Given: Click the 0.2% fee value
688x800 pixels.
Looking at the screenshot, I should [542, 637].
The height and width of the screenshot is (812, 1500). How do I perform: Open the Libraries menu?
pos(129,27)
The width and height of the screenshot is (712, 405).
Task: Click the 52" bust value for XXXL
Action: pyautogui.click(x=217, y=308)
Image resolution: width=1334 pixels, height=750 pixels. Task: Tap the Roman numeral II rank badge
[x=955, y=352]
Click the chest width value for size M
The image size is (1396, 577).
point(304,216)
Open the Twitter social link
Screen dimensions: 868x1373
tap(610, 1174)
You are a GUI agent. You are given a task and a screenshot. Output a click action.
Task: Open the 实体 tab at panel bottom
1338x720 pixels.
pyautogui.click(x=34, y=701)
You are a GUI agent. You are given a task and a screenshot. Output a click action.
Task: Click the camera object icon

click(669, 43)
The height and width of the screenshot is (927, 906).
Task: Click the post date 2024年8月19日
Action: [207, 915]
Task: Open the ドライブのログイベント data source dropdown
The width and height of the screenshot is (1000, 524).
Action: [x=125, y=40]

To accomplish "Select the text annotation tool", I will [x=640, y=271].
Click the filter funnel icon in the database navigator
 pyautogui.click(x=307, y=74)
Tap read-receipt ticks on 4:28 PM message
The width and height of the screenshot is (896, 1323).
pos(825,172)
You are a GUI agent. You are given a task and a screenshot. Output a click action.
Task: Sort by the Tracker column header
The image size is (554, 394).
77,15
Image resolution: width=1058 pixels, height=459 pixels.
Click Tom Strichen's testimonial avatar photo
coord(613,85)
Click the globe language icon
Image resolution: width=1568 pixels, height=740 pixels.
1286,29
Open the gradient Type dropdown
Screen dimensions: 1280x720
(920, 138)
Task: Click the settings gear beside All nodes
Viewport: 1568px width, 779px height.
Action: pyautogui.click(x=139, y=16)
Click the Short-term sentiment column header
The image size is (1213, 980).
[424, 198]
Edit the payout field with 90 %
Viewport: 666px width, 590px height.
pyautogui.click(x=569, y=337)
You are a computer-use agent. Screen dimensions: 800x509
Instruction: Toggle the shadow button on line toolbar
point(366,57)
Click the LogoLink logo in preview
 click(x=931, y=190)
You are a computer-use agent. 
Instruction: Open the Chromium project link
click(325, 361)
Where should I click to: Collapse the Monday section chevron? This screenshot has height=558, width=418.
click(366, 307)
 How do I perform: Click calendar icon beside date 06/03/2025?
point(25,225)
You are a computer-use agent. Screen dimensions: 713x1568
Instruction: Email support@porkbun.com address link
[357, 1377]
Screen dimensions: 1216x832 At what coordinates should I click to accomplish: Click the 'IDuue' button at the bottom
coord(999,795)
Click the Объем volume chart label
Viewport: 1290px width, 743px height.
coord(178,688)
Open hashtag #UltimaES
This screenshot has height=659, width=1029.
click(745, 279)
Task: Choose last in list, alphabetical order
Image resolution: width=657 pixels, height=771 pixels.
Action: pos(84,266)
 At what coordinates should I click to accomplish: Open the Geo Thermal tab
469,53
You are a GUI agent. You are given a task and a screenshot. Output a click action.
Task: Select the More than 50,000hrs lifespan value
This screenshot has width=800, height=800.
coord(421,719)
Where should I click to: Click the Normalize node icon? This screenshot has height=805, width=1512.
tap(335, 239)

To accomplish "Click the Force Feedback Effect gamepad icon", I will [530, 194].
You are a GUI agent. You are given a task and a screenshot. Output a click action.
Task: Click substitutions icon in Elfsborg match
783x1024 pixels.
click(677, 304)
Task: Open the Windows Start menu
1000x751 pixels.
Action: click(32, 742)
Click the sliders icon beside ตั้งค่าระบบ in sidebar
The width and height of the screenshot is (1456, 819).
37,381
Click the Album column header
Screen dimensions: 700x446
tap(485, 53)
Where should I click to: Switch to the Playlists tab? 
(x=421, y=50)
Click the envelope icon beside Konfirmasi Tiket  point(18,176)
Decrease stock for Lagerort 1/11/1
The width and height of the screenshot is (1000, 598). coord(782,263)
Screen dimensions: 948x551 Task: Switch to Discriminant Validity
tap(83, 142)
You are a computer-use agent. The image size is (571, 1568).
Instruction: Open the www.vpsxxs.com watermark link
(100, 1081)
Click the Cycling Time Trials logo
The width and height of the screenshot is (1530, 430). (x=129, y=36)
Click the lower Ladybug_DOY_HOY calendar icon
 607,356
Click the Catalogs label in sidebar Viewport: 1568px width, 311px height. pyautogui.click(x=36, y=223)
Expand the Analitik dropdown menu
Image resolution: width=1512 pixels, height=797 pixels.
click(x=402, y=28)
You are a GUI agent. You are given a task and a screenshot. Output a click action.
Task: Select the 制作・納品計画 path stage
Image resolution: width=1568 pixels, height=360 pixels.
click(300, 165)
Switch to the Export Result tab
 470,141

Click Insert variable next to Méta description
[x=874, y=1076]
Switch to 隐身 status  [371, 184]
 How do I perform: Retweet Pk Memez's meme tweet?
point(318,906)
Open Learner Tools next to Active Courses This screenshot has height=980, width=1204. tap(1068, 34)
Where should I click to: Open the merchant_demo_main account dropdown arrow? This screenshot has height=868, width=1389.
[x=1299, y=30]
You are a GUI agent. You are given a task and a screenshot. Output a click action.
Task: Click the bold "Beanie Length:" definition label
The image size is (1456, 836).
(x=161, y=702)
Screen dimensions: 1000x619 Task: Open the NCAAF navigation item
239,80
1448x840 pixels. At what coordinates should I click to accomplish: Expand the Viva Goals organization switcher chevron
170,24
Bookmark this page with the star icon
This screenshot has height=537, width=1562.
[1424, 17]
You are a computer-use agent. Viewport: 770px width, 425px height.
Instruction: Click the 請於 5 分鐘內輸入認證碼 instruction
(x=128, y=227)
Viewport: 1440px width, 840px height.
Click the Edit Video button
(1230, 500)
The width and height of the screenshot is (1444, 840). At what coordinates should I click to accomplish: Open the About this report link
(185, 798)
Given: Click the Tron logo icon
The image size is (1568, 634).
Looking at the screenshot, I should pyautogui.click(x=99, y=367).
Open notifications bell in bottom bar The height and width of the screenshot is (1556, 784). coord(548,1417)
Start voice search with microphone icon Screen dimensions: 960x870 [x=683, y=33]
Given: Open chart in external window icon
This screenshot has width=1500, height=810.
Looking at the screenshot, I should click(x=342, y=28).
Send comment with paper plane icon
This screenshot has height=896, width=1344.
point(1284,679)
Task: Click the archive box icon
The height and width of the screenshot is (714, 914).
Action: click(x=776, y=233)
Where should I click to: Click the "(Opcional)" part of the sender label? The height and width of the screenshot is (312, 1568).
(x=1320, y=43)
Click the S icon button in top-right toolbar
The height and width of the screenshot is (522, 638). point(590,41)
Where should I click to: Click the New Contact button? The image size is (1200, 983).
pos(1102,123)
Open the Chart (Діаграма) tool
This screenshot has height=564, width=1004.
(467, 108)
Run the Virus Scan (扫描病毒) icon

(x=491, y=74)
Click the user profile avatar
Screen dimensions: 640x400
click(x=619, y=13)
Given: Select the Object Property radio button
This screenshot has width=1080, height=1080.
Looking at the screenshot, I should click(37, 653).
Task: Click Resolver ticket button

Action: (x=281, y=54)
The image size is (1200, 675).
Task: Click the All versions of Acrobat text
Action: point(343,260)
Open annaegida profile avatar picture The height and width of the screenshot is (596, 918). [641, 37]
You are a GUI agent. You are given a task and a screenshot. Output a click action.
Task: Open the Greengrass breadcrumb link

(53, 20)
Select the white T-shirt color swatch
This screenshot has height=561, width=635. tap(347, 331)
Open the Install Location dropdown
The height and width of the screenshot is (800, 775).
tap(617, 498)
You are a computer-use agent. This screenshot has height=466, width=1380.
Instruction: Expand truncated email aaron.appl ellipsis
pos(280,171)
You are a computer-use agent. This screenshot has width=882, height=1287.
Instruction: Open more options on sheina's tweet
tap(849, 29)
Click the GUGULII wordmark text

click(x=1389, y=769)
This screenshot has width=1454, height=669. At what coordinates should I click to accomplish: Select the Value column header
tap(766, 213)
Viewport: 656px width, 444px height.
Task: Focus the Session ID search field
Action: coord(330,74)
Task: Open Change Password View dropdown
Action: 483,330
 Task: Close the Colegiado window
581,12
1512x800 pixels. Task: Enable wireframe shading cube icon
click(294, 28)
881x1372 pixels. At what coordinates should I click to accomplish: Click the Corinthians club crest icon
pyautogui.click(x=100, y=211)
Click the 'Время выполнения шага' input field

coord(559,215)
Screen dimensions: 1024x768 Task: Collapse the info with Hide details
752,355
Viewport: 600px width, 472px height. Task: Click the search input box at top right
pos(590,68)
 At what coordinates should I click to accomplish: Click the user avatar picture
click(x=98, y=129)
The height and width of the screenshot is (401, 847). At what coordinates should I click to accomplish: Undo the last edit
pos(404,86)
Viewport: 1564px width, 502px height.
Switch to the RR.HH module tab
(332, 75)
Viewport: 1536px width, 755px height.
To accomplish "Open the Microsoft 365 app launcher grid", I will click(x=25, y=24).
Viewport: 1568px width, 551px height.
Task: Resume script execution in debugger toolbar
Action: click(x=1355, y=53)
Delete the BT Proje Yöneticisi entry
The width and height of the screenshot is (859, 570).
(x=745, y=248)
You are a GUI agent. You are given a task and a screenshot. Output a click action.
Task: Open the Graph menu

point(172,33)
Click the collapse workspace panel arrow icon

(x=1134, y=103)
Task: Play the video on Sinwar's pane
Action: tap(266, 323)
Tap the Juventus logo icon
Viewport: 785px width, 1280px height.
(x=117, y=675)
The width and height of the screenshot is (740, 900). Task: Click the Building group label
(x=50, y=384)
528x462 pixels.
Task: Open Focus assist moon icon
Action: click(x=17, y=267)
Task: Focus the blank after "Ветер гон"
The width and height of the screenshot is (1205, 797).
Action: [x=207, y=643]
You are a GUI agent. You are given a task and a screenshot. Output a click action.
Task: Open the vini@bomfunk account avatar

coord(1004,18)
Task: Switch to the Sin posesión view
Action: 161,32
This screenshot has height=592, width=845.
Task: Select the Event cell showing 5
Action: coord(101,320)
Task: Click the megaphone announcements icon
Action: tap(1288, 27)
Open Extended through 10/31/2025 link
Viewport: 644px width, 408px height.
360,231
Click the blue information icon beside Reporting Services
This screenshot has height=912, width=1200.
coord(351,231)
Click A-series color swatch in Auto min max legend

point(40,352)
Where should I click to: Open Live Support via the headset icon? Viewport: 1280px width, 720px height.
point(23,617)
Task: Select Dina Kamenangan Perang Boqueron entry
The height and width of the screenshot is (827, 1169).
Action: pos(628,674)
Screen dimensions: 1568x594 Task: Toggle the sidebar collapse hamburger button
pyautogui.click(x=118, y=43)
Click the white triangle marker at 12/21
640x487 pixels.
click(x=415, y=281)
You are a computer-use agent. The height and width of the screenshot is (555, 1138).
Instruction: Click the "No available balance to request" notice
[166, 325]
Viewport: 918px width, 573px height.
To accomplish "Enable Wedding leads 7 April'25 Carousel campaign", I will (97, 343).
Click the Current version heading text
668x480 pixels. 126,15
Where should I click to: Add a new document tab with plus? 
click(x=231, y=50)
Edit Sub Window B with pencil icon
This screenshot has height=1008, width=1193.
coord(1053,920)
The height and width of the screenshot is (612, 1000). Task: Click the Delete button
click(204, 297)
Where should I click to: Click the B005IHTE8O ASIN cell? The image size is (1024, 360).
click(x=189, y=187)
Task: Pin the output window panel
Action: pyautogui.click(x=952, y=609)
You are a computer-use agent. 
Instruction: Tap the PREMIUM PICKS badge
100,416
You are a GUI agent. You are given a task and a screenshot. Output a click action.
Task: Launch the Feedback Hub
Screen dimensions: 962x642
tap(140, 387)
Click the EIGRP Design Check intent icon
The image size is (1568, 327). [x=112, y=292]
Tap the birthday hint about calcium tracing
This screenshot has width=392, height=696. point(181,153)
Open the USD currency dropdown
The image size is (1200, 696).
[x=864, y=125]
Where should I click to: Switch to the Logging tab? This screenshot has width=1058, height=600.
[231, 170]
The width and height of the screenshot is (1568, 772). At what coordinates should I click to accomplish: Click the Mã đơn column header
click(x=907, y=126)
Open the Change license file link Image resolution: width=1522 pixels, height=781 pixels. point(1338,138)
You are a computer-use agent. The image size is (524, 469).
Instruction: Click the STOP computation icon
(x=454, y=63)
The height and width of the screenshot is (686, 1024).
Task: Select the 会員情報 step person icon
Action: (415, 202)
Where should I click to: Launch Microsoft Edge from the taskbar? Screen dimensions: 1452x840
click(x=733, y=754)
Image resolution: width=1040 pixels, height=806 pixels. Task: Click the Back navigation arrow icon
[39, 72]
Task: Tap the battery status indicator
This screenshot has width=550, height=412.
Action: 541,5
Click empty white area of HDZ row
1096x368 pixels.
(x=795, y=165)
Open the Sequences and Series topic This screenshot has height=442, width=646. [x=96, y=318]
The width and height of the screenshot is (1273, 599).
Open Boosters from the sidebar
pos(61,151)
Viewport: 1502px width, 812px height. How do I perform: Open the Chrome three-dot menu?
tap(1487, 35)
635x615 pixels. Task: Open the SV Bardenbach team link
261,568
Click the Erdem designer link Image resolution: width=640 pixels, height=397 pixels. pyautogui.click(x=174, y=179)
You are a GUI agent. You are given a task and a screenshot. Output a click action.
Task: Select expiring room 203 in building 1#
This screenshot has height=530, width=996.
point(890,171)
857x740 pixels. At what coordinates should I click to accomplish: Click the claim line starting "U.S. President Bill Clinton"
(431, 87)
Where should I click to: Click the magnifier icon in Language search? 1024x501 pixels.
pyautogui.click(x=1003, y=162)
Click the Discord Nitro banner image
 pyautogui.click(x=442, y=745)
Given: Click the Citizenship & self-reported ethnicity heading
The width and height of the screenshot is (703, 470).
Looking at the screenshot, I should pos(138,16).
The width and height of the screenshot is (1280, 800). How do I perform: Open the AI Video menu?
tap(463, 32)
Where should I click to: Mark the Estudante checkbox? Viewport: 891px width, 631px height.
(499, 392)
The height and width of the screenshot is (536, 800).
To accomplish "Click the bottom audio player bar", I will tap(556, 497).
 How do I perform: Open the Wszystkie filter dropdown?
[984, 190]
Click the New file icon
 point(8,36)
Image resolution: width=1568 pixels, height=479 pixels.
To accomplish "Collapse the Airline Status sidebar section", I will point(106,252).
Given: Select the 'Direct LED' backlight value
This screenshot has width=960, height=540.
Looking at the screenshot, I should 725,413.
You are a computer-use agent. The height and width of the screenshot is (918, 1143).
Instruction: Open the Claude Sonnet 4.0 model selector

Work instruction = Return every line of the listing above that contains "computer".

Response =
You are a computer-use agent. Screen dimensions: 800x509
You are a computer-use agent. 
You are a computer-use agent. Screen dimensions: 713x1568
You are a computer-use agent. The image size is (571, 1568).
You are a computer-use agent. Viewport: 770px width, 425px height.
You are a computer-use agent. This screenshot has height=466, width=1380.
You are a computer-use agent. This screenshot has width=882, height=1287.
You are a computer-use agent. The height and width of the screenshot is (555, 1138).
You are a computer-use agent. 
You are a computer-use agent. The image size is (524, 469).
You are a computer-use agent. The height and width of the screenshot is (918, 1143).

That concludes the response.